1.デカルトについて

 デカルトは激動の17世紀ヨーロッパに生きたフランス人で、近代合理主義の礎を築いた哲学者です。また、X軸・Y軸を考えついて、私たちが中学校で習う代数幾何学の分野をまるっと作った人でもあります。

 彼は主著『方法序説』のなかで、「われ思う、ゆえに我あり」というキーワードを使って、学問の考え方の土台をすっかり取り替える作業を試みます。とくに自然科学の思想的な根拠や方法論を模索し、不正確なものやフィクションを排除して、個人の心が明確に真理と認めるもののみで科学知のすべてを体系化し直し、そして子々孫々学問を発展させようと計画しました。

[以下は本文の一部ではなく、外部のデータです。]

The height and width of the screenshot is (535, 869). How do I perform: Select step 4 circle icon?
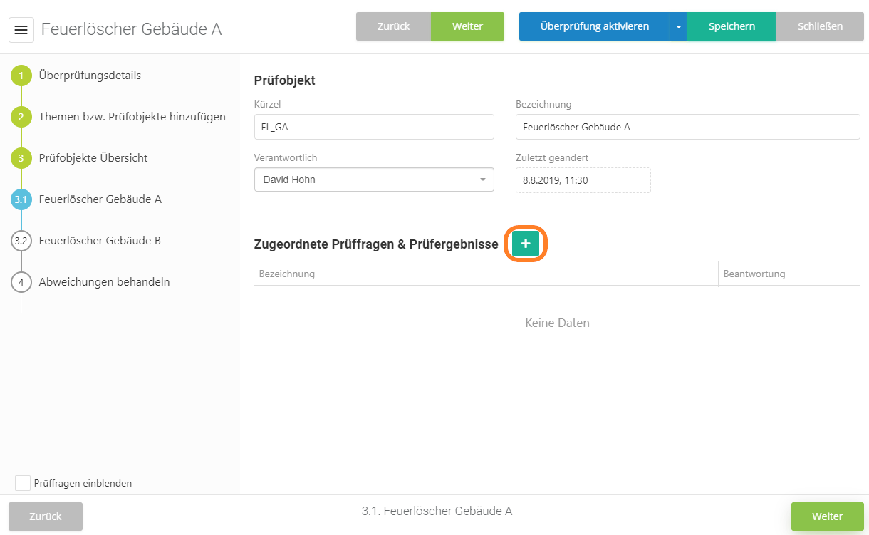[x=21, y=282]
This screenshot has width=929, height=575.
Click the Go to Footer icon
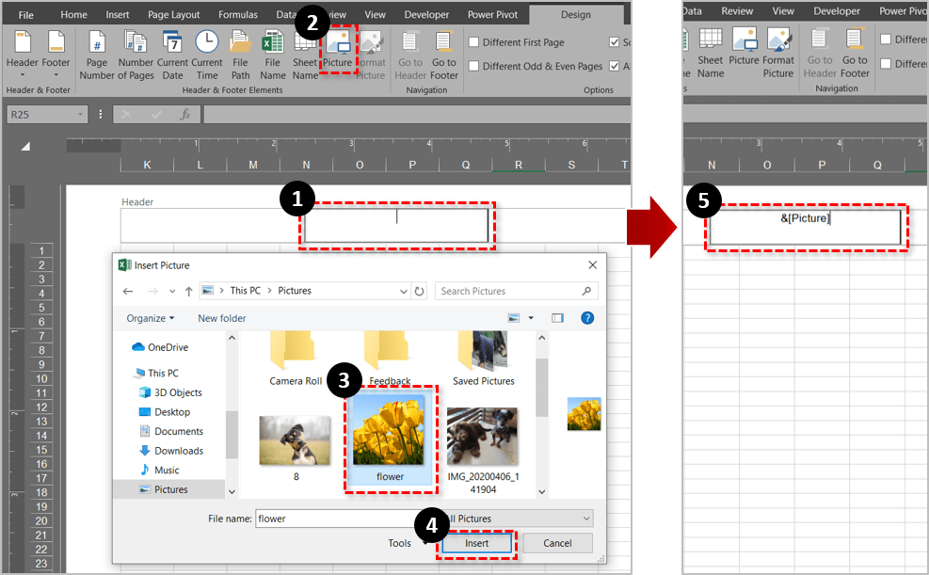[x=443, y=54]
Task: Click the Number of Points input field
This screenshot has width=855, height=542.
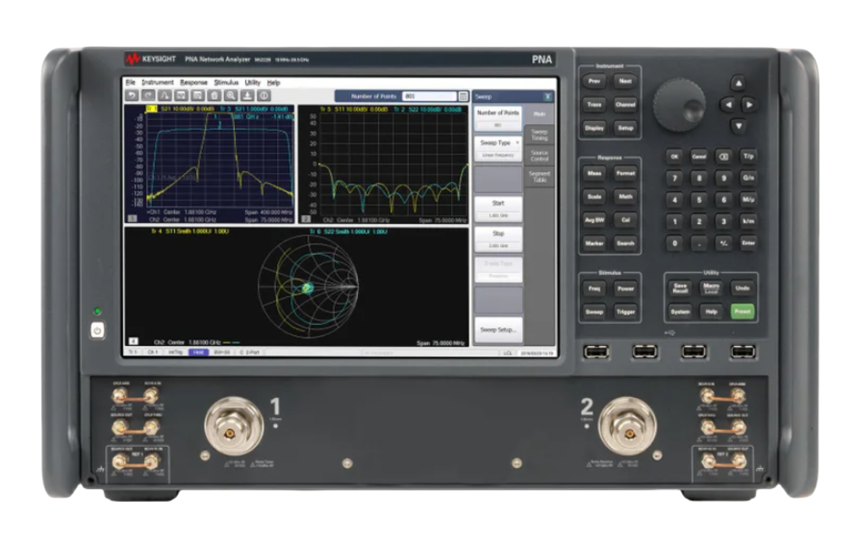Action: [429, 97]
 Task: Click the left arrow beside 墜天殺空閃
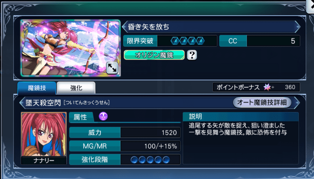tap(22, 103)
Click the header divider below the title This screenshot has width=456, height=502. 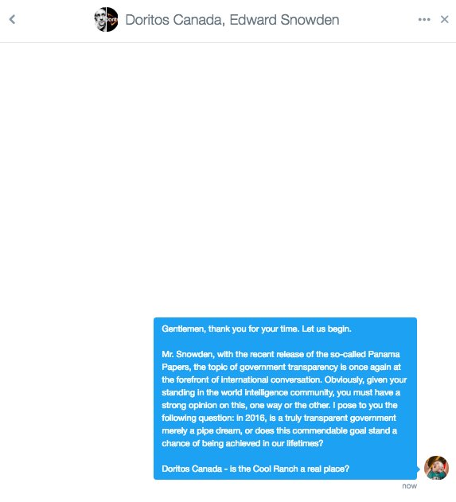point(228,42)
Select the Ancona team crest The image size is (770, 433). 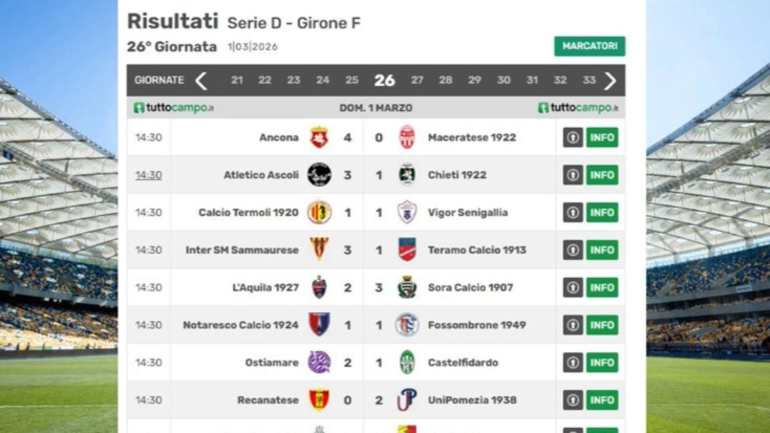pos(319,138)
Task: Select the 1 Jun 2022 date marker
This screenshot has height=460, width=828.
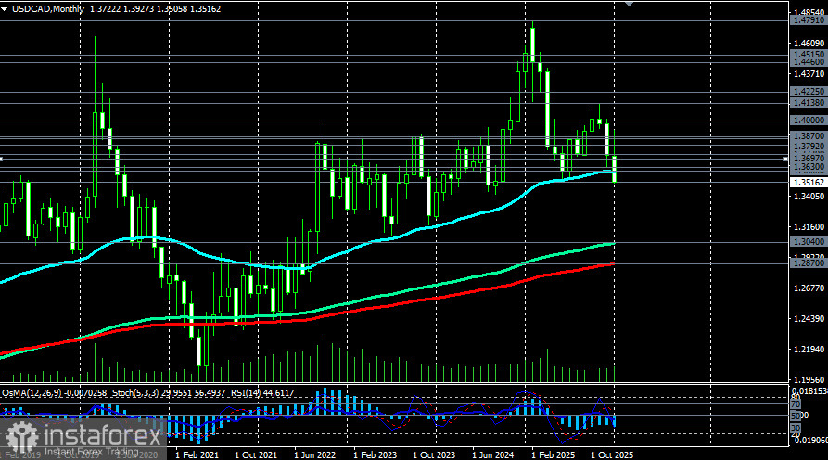Action: [314, 455]
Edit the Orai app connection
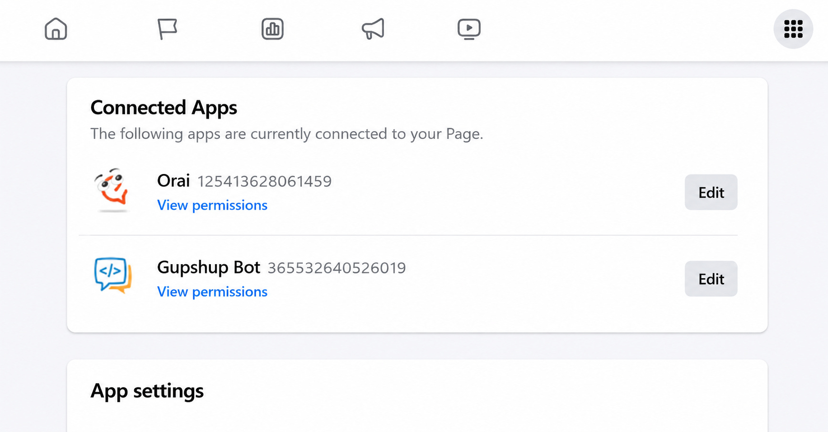Viewport: 828px width, 432px height. pos(711,192)
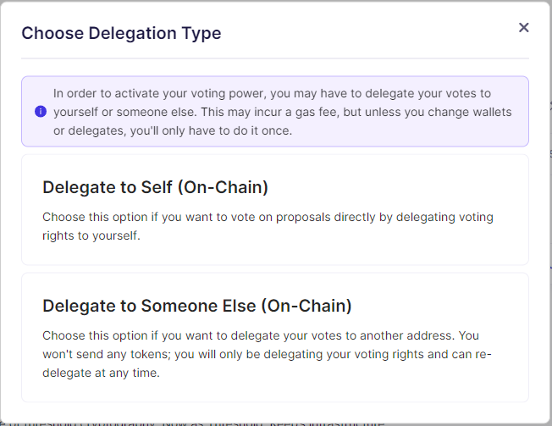
Task: Click the 'won't send any tokens' line
Action: click(x=267, y=354)
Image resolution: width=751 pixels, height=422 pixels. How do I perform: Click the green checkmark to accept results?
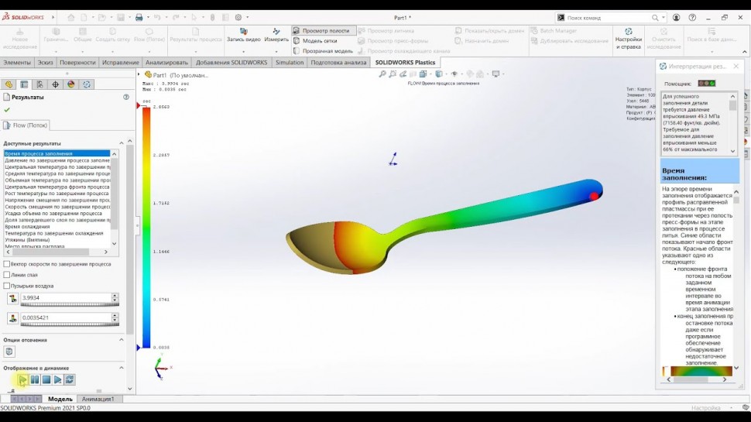click(8, 110)

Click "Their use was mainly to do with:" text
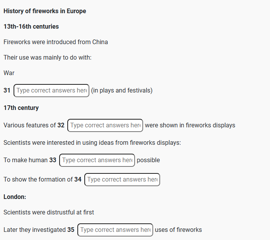click(47, 57)
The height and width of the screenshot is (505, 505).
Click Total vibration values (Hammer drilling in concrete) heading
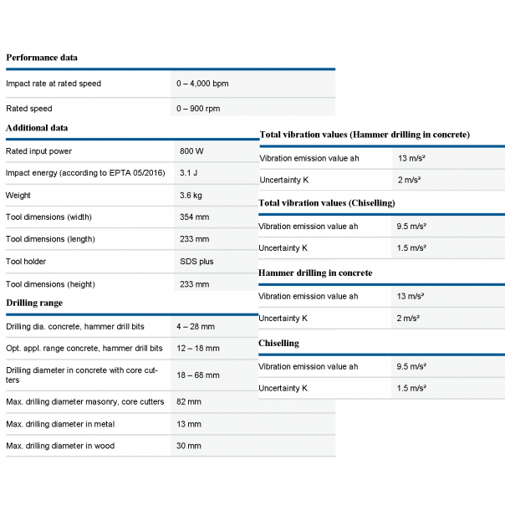point(365,135)
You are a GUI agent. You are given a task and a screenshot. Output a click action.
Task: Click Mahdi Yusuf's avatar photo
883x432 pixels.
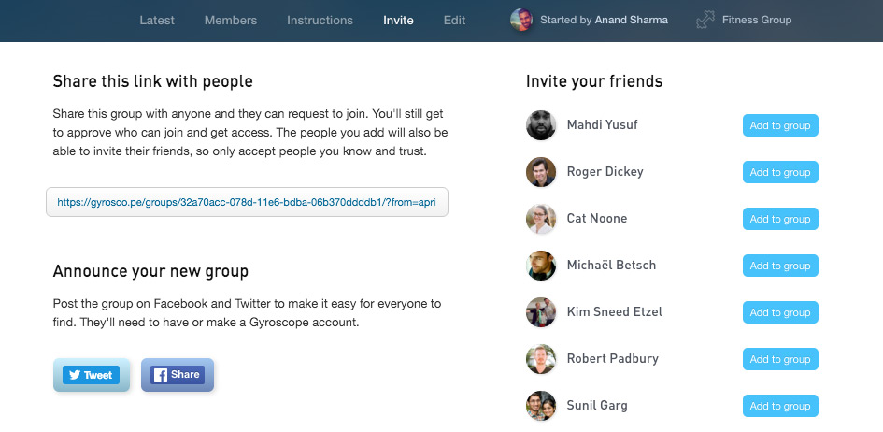click(541, 125)
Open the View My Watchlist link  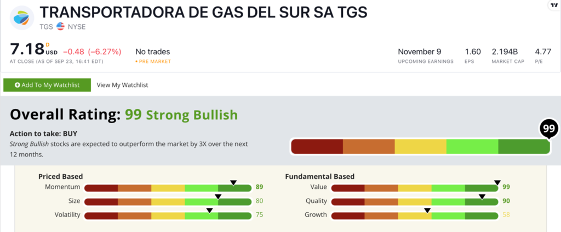(122, 85)
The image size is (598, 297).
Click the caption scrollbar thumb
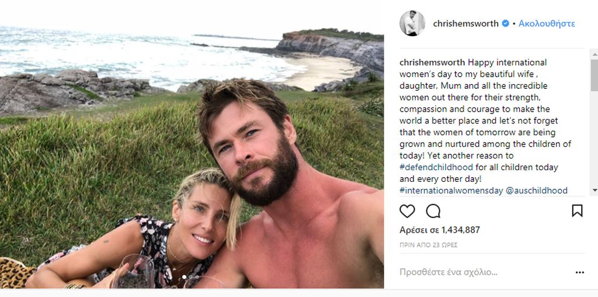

 彼が追いかけた学問の領域は、数学、音楽、医学、解剖学、光学、気象学、物理学や、いまでいう心理学、精神医学、哲学など多岐にわたりますが、著作はそれほど多くありません。わずか数冊の本が、その後のヨーロッパ文明、ひいては世界中に絶大な影響を与え続けていくことになります。

  諸外国を旅したり、オランダに隠れ住みながら研究と執筆の日々を送ったデカルトですが、彼の著作と思想は発表当初から激しい賛否両論にさらされました。21世紀現在もそれは続いていて、哲学史の中央にそびえながらも、まるで新しい知のたたき台としての役割を担っているかのようです。